On Monday, Cheteshwar Pujara has been named as the Man of the series for his humungous contribution in India‘s landmark 2-1 Test series victory over Australia at their own backyard. However, the fifth day’s play at the SCG was washed out.
This is the first time in his Test career, the Pujara has been crowned as Man of the series. He amassed as many as 521 runs in seven innings at an average of 74.42, scoring three centuries in Adelaide, Melbourne, and Sydney and in none of the games, India faced defeat.
Pujara also made a record by facing 1258 deliveries, comfortably the most by any batsman in the series; he scored the most runs and the most centuries; he shored up India’s batting where others struggled, including the star batsman Virat Kohli. In Adelaide, in faced 450 deliveries for his 123 and 71, Pujara gave the best testimony of how to bat in Australia.
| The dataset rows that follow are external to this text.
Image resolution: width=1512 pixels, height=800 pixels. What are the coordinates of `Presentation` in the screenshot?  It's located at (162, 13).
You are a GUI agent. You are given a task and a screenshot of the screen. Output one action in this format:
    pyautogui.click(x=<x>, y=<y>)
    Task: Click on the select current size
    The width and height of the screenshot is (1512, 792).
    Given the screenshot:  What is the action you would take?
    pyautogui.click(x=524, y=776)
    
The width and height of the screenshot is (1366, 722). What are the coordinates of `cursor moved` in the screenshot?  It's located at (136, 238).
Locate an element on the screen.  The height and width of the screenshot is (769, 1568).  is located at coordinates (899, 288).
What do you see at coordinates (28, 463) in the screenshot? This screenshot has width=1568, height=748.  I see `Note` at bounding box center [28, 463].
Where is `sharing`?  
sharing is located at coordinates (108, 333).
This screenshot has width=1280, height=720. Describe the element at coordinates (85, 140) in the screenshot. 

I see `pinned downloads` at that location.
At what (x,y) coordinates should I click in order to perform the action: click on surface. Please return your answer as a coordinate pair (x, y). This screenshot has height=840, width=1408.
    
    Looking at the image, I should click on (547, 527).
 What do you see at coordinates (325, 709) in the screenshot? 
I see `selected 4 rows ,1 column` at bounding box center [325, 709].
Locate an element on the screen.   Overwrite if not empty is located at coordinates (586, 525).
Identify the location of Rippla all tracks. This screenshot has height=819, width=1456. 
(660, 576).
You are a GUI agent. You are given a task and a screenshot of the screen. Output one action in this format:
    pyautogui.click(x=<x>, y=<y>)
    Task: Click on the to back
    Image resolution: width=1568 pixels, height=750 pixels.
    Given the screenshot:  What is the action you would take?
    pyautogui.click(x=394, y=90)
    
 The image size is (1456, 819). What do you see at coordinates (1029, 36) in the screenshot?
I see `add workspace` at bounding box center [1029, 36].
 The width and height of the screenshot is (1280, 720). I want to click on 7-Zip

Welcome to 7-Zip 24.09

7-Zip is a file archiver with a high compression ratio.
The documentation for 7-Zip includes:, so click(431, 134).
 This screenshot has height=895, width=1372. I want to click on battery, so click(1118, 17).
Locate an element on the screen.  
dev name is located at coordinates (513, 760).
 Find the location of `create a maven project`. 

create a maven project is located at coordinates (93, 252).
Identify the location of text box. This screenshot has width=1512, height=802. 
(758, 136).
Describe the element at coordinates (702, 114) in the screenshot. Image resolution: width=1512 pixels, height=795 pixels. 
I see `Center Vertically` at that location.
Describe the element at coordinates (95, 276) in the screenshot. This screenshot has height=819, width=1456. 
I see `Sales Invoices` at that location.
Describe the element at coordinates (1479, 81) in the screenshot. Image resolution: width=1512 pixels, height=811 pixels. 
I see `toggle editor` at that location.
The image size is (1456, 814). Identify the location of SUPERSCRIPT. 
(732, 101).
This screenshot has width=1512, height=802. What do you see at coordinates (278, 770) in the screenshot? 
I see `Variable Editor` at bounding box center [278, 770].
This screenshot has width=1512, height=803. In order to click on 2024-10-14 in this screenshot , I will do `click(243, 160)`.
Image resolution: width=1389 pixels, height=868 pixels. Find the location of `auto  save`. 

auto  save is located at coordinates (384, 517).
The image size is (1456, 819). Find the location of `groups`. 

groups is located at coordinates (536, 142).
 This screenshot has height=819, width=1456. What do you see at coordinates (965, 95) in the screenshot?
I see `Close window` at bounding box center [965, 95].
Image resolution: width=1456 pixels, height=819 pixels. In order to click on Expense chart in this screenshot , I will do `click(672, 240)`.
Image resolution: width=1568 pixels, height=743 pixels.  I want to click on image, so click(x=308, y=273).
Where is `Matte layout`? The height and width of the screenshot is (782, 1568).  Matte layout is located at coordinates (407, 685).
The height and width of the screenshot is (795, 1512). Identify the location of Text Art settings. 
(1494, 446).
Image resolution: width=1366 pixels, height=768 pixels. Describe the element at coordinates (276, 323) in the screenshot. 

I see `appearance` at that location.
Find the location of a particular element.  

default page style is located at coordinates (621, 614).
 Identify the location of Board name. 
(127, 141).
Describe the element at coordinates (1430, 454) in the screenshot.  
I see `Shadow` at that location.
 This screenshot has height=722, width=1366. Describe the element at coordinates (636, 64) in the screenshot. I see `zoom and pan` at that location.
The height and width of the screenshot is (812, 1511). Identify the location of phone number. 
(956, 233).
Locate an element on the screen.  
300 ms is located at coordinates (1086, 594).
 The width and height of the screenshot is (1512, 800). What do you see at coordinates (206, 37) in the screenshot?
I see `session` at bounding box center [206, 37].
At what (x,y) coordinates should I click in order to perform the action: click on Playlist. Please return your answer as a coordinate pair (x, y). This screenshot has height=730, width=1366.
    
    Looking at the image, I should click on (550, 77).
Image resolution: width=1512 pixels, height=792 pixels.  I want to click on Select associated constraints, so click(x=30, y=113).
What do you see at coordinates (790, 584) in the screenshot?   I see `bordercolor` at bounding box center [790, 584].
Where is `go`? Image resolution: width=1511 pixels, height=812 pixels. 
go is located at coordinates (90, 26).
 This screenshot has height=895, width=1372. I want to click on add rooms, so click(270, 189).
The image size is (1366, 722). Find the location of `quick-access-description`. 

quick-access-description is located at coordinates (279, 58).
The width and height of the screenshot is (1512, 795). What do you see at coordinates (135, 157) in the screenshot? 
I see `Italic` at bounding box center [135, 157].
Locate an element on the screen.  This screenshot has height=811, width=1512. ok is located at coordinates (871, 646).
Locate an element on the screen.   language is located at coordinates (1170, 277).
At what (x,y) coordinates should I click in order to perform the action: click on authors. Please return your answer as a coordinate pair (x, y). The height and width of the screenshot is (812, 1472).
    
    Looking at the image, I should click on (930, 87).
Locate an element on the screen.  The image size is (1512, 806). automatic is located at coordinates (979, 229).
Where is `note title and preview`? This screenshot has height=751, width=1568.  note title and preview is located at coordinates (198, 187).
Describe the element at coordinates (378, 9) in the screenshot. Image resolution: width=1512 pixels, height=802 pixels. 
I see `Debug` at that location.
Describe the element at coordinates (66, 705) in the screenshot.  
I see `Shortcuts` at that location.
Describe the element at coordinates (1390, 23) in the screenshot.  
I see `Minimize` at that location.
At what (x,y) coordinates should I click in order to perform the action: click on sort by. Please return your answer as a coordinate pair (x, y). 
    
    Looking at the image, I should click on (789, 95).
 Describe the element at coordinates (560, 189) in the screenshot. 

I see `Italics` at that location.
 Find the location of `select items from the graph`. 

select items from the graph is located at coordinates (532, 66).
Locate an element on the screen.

Accepting his award the veteran, batsman said, “It’s a great feeling for all of us. We’ve been working really hard to win a series overseas, and especially doing it in this country, it’s never easy. The first hundred was special, scoring it in Adelaide and going 1-0 up is something which we were all aiming for. When you do that, there’s a good chance of winning the series. This is definitely the best squad I’ve been a part of. Congratulations to the bowlers. Taking 20 wickets in never easy.”
During the course of his 373-ball 193 at the SCG, Pujara took his tally of balls faced in the series to 1258, meaning he claimed the record for visiting batsmen in a series of four Tests or less on Australian soil. Back in the 1928-29 Ashes, England legend Herbert Sutcliffe faced 1237 balls across 7 innings for his 355 runs. During India’s tour of Australia in 2003-04, Rahul Dravid faced 1203 deliveries while scoring 619 runs in eight innings for an average of 51.45, with one double-century and three fifties.
Overall for visiting batsmen in Australia, Pujara’s 1258 deliveries consumed this series ranks as the ninth most.
Pujara explained, “As a batsman, you just need to get used to pace and bounce. Playing in different conditions, in South Africa, in England, in county cricket has helped me improve my technique,” said Pujara. ”Test cricket is my priority, it’ll always remain my priority.”